Jacksonville screening beginning of national exposure for film, nonprofit


Jacksonville’s San Marco Theatre played host to a special private screening last week of a new documentary that spotlights the efforts of K9s for Warriors to train and pair service dogs with veterans dealing with PTSD and traumatic brain injury.

Held July 21, the screening was preceded by a red carpet reception at Grape & Grain attended by K9s for Warriors staff, supporters, volunteers – and canines. Volunteer Mary Daniel was accompanied by service dog Delaney – named for retired Rear Admiral Kevin Delaney – while K9s for Warriors “Puppy Raiser Advisor” Barbara Jennings brought Victory.

“We are very excited to see the film,” Jennings said prior to the screening. “The documentary shows a K9s for Warriors graduation class where Victory’s sister, Faith, graduated with a veteran.”

The name of the veteran paired with Faith? Christian.

“Sometimes I think the matches are just meant to be,” Daniel said with a smile. “I know Delaney will definitely be paired with a Navy veteran to honor (Rear Admiral Delaney) and that tradition.”

Also on hand for the event were representatives from Early Times® Kentucky Whisky, which produced the short documentary.

“Early Times has a long history of working with veterans,” said Senior Brand Manager Marc Hindorff. “We were looking for a veterans’ organization to partner with and came across K9s for Warriors. We were just so impressed by the tremendous job they were doing helping veterans get back into society.”

What particularly moved Early Times, Hindorff said, was hearing from K9s for Warriors graduates about how the program essentially gave them their lives back.

“We thought, ‘How do we get that message out?’” Hindorff said. “The idea for the documentary just grew from there.”

Working with K9s for Warriors, Early Times connected with retired Army Sergeant First Class Joe Swoboda and his service dog, Lilly – both of whom were present for last week’s screening.

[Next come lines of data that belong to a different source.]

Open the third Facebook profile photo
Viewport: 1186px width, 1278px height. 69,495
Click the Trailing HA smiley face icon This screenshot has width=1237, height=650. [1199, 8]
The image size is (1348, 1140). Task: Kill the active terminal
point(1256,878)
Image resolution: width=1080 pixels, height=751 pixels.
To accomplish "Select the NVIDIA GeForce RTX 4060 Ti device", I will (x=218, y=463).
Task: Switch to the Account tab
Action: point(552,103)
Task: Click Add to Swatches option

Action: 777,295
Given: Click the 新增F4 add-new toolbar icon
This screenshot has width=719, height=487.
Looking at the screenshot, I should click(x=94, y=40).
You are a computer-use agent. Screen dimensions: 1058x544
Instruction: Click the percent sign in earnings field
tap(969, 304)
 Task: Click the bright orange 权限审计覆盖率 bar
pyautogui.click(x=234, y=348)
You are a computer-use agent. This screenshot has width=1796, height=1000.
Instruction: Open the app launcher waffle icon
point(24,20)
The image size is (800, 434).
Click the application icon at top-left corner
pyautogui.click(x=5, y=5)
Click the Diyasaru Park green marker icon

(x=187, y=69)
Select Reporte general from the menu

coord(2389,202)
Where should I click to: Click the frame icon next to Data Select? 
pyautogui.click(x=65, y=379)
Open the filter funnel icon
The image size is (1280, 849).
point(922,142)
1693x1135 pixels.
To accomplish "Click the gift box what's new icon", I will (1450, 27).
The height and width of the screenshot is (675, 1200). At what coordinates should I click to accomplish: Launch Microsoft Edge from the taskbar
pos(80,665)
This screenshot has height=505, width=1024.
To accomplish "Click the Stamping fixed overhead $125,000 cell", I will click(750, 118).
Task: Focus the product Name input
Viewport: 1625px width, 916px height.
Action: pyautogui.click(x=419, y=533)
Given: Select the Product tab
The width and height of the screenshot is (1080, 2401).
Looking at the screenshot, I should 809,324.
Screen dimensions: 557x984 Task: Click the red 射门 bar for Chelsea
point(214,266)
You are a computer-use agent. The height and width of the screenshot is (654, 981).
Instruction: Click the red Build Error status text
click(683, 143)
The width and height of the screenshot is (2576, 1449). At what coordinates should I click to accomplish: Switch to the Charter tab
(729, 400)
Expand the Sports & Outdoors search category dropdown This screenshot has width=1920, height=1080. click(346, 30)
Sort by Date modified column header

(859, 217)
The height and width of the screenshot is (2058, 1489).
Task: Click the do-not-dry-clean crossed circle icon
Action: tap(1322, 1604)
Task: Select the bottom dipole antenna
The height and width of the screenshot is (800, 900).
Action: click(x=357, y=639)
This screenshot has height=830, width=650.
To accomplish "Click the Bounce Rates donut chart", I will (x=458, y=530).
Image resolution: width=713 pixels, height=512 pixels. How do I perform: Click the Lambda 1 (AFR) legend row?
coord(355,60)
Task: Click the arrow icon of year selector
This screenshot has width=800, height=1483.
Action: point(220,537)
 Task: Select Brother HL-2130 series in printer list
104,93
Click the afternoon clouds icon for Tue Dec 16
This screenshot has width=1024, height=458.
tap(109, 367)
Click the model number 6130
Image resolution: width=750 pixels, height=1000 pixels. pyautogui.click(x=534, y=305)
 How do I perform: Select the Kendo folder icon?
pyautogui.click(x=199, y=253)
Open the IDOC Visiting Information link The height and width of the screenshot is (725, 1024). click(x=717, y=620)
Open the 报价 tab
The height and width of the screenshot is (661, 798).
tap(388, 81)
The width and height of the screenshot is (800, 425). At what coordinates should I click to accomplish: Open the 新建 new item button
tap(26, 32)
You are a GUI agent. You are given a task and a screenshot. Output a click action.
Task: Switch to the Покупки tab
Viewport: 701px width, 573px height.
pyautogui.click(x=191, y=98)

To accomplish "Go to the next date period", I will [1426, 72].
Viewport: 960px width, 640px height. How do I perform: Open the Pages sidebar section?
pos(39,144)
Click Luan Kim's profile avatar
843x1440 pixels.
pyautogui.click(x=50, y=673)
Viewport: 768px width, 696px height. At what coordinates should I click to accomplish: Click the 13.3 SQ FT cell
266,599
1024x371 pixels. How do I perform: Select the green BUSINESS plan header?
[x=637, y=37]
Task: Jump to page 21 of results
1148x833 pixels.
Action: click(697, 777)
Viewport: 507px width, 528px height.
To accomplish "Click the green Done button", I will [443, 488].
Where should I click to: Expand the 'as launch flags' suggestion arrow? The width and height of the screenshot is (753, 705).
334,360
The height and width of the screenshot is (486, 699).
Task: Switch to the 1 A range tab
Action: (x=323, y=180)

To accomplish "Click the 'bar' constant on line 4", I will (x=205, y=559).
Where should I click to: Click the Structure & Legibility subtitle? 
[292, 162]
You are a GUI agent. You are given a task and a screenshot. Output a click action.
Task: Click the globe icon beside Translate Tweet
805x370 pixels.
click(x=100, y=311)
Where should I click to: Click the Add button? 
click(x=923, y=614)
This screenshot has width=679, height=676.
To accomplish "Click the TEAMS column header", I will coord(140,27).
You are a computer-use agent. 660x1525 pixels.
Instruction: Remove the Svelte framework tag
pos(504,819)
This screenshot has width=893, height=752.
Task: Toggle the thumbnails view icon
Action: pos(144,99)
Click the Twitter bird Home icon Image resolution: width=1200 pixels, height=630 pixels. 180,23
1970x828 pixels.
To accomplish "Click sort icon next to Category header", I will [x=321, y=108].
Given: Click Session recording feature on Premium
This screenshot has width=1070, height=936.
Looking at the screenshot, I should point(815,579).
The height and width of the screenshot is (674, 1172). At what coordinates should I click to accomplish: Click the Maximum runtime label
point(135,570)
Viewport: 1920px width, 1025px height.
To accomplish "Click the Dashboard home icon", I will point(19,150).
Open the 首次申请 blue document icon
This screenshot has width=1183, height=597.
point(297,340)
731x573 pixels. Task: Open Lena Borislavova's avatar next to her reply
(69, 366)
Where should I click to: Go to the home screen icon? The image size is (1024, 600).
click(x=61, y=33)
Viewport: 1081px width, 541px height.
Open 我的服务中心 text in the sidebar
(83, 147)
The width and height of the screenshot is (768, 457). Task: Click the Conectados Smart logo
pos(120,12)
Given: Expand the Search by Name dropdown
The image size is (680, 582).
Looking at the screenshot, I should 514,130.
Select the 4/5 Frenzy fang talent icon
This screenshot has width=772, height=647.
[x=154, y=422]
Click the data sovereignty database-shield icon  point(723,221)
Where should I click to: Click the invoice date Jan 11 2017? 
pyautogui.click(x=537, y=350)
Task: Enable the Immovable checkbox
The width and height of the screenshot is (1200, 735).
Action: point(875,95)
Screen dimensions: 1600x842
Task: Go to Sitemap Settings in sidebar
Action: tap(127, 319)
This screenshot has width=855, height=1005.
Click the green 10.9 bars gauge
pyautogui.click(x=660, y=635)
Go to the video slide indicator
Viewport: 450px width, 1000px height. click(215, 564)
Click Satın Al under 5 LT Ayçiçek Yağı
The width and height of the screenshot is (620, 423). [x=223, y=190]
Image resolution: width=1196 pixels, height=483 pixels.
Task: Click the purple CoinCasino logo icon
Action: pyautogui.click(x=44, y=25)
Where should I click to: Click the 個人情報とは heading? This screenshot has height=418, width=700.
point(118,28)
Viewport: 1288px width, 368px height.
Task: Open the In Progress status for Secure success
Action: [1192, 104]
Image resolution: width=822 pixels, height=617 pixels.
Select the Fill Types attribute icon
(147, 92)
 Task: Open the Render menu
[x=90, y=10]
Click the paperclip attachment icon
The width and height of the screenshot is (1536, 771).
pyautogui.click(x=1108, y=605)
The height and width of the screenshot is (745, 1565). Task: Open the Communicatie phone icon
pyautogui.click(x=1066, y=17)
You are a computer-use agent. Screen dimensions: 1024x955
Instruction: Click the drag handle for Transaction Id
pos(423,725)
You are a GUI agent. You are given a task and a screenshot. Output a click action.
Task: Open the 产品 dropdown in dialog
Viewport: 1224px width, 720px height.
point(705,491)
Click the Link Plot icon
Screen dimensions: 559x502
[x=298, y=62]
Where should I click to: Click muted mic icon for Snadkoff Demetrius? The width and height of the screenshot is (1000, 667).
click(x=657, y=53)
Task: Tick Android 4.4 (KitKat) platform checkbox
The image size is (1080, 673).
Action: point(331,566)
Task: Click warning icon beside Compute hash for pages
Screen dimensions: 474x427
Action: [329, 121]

“We met Joe and instantly fell in love with him,” Hindorff said. “He has such a great heart and is so passionate about helping other veterans, and the documentary has given him a platform to reach even more of them.”


Titled “Reinforcements,” the documentary follows Swoboda on a five-day road trip with a young veteran named Travis who is struggling with PTSD. When Swoboda first proposes the trip from Washington DC to K9s for Warriors’ Camp K9 in Ponte Vedra, Travis is hesitant.

“I can’t really deal with crowds and public places anymore,” he says in the film, later noting, “When I came home, I didn’t do anything. I didn’t talk to anyone, I didn’t eat…It doesn’t go away. There’s no off switch.”

Swoboda assures him, though, that he will be there to assist him and the two begin their road trip by first visiting Arlington National Cemetery. From there, the pair travel to Kentucky, where they visit an Early Times barreling plant and pick up some dog houses made from barrels to deliver to Camp K9. While there, they meet with another K9s for Warriors graduate, who tells Travis that prior to the program, he was taking a “bag full of medications” from the VA that he feared was only making his condition worse.

Then, while training with his service dog at Camp K9, the veteran recalls, a thunderstorm triggered a nightmare. “Skip woke me up licking my face,” he recalls, “and I said, ‘I’m not taking any more meds from the VA.’”

The pair meet with another K9s for Warriors graduate in Georgia before arriving in Ponte Vedra to attend the K9s for Warriors graduation and present a donation from Early Times to the program. As the film concludes, Travis’s outlook appears to have improved and he expresses renewed hope for the future.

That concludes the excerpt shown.